*Exercise details:* Lay out the records from the start through the line that contains "(x=184, y=254)" as a Markdown table with the columns Row and Line, one numbered row per line, skipping blank lines and leaving out the pictures.

*Data extract:*
☆ ☆ ☆

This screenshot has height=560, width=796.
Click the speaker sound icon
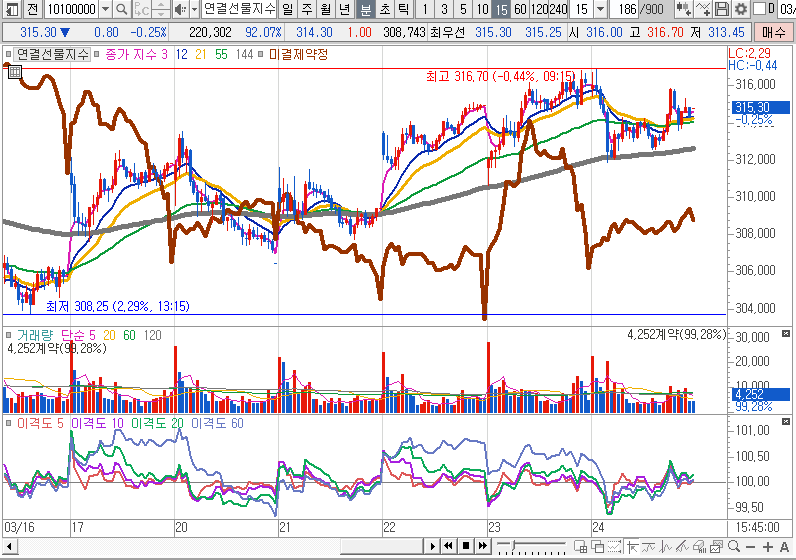click(x=179, y=9)
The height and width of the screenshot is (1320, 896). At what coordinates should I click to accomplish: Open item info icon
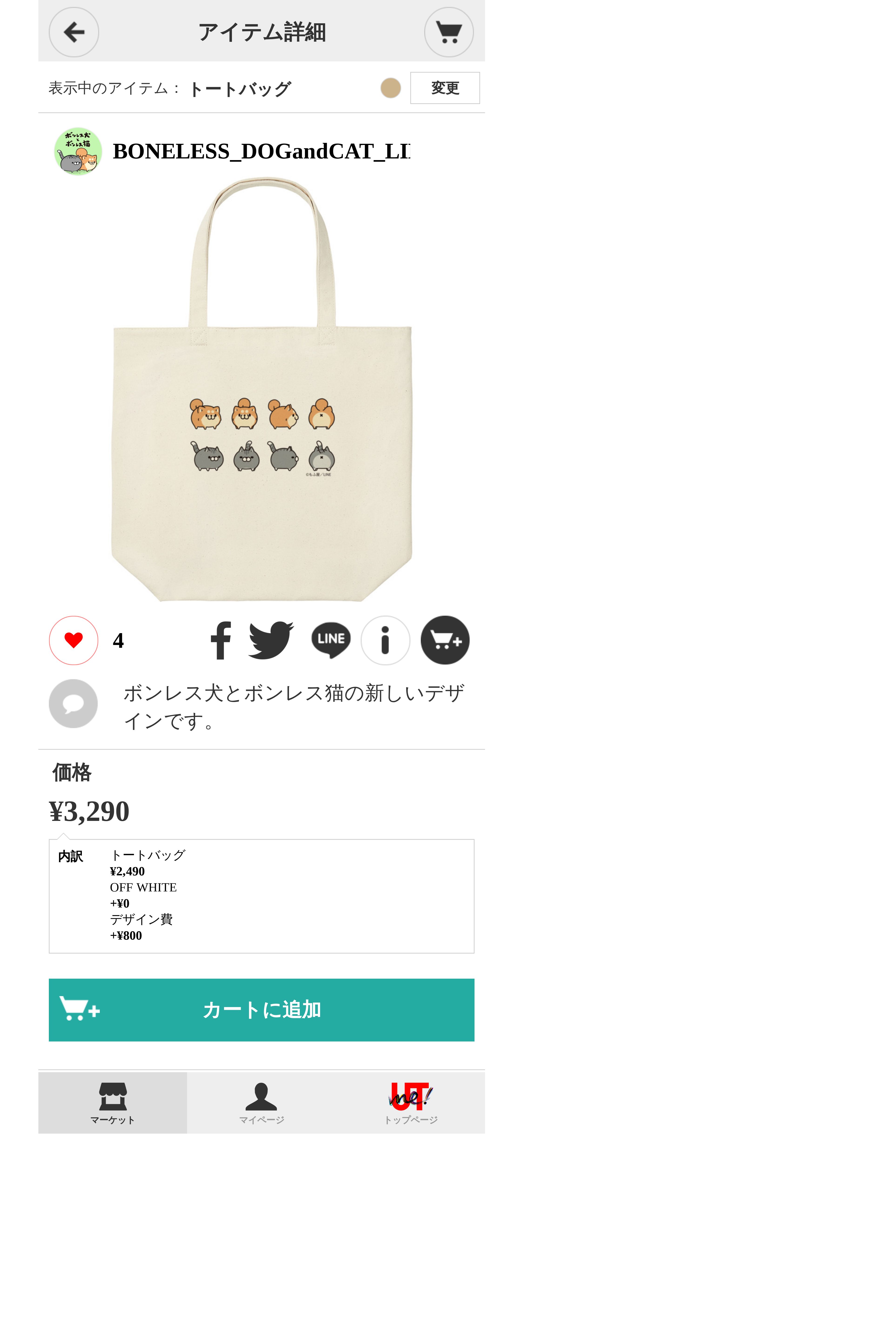[385, 640]
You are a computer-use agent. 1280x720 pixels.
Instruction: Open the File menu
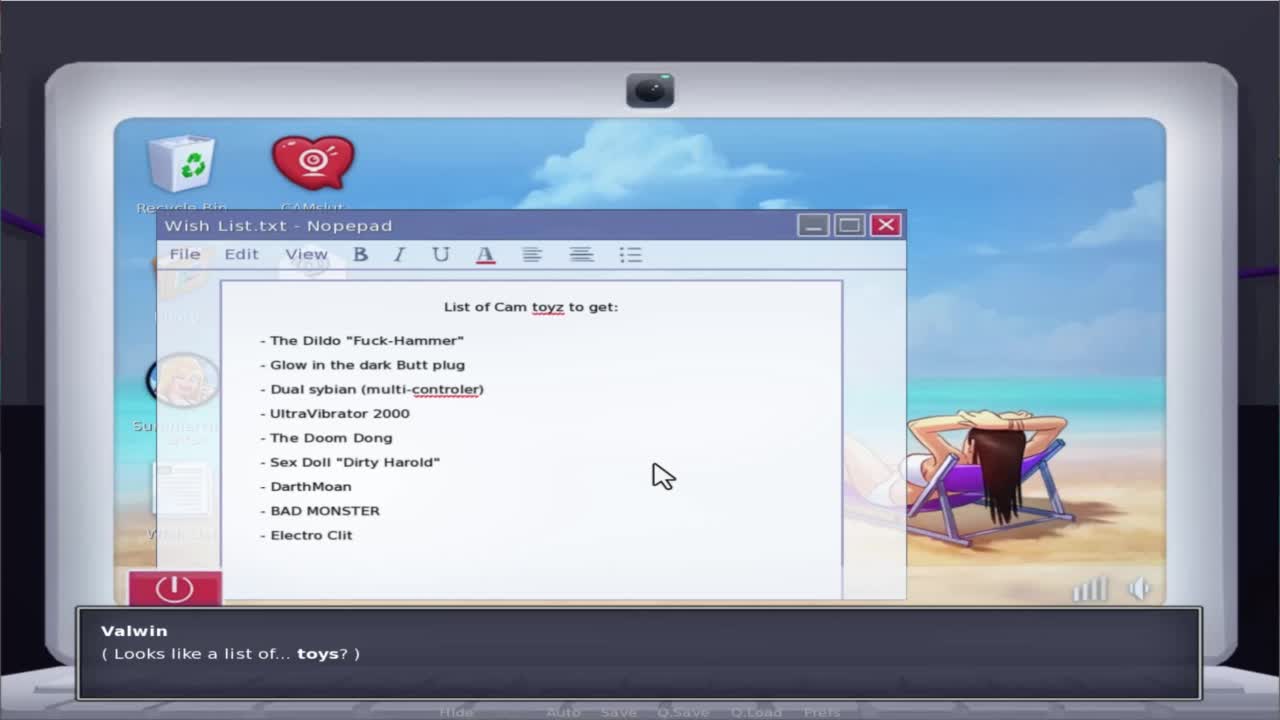(x=184, y=254)
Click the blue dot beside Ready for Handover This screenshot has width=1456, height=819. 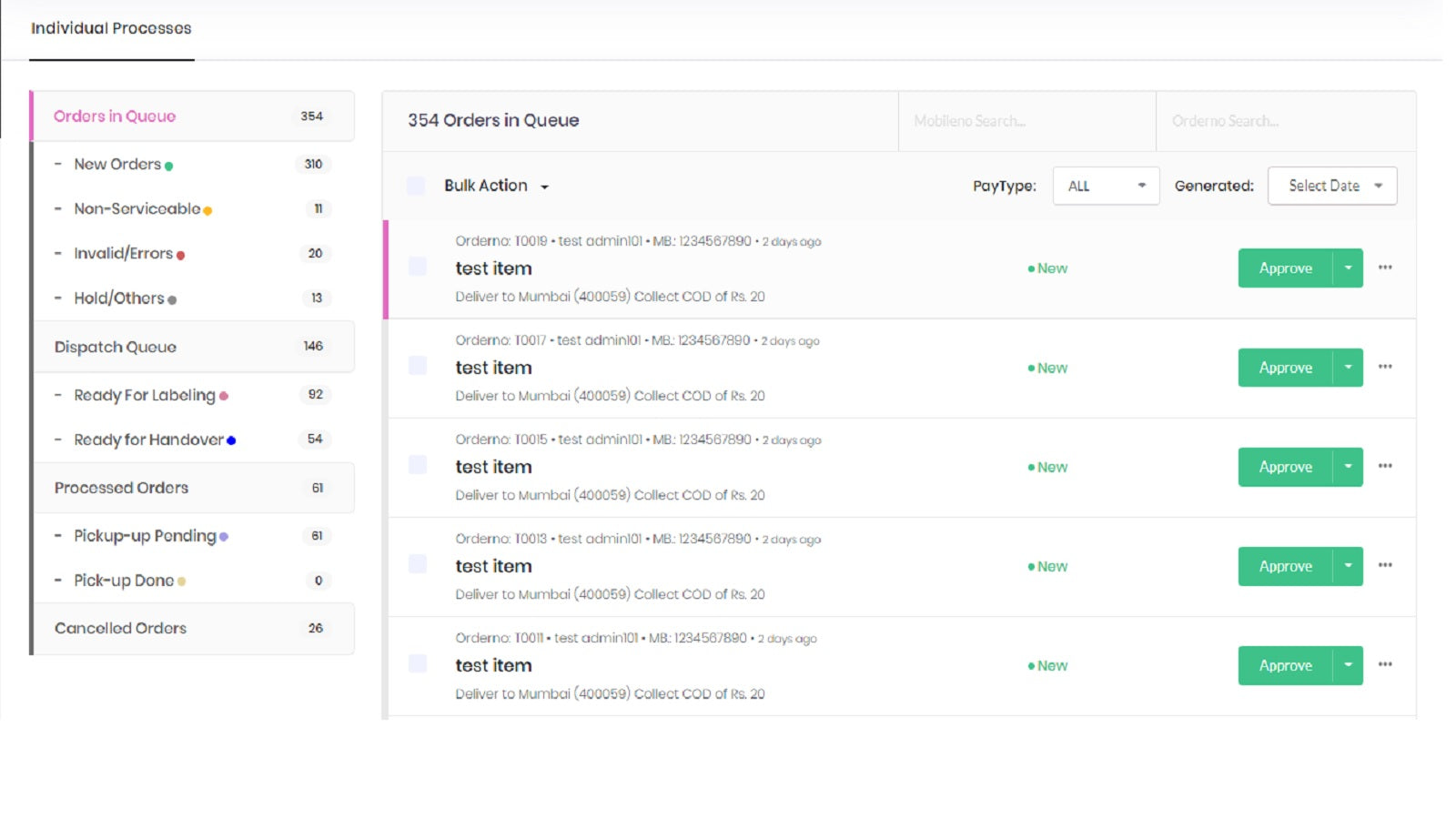(231, 440)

☆ ☆ ☆

*Full output:*
| Row | Line |
|---|---|
| 1 | This screenshot has height=560, width=796. |
| 2 | Click the speaker sound icon |
| 3 | click(x=179, y=9) |
| 4 | The height and width of the screenshot is (1320, 896). At what coordinates should I click to accomplish: Open item info icon |
| 5 | [385, 640] |
| 6 | You are a computer-use agent. 1280x720 pixels. |
| 7 | Instruction: Open the File menu |
| 8 | (x=184, y=254) |